▸ **Text passage**
════

But Ann Arbor Is Miles from Punxsutawney
Does Harold Ramis get royalties every time the Wolverines and Spartans meet?
For the third consecutive game going back to February of last season, the famed archrivals have met on the ice and departed tied, with those pesky Spartans coming from behind in each contest to force OT.
Feb. 4, 2004: Michigan’s up 2-0 through two on first-period goals by Charlie Henderson and Jeff Tambellini, but Drew Miller spoils the Wolverines’ collective fun by scoring at 17:34 and 19:58 in the third. The game ends 2-2.
Feb. 5, 2004: Eric Nystrom scores at 5:18 in the second to give the Wolverines a 1-0 lead, but Jim McKenzie knots it up at 16:42 in the third to send it into overtime. The game ends 1-1.
Oct. 22, 2005: Andrew Cogliano breaks a 2-2 tie and puts the Wolverines up by a goal at 7:14 in the second, but with less than a minute to go in middle stanza, Tim Crowder scores for MSU, tying the game. The game ends 3-3.
At least this time around the teams managed to create a little suspense, eh?
“It was a hard-fought game,” said Michigan head coach Red Berenson. “We knew it would be.”
Well, Coach, at the risk of sounding disrespectful — duh.

════

▸ **Provided material**
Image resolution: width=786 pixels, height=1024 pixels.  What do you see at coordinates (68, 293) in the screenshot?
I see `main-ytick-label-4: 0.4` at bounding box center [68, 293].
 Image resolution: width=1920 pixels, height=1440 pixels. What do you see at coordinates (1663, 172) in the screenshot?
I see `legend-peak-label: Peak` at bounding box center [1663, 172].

════

▸ **Request A**
Print the part of the hockey article between "But Ann Arbor" and "game ends 2-2.", inclusive.
▸ **Request B**
According to the hockey article, who is Michigan's head coach?
Rely only on the hockey article, not on the listing.

▸ **Answer space A**
But Ann Arbor Is Miles from Punxsutawney
Does Harold Ramis get royalties every time the Wolverines and Spartans meet?
For the third consecutive game going back to February of last season, the famed archrivals have met on the ice and departed tied, with those pesky Spartans coming from behind in each contest to force OT.
Feb. 4, 2004: Michigan’s up 2-0 through two on first-period goals by Charlie Henderson and Jeff Tambellini, but Drew Miller spoils the Wolverines’ collective fun by scoring at 17:34 and 19:58 in the third. The game ends 2-2.

▸ **Answer space B**
Red Berenson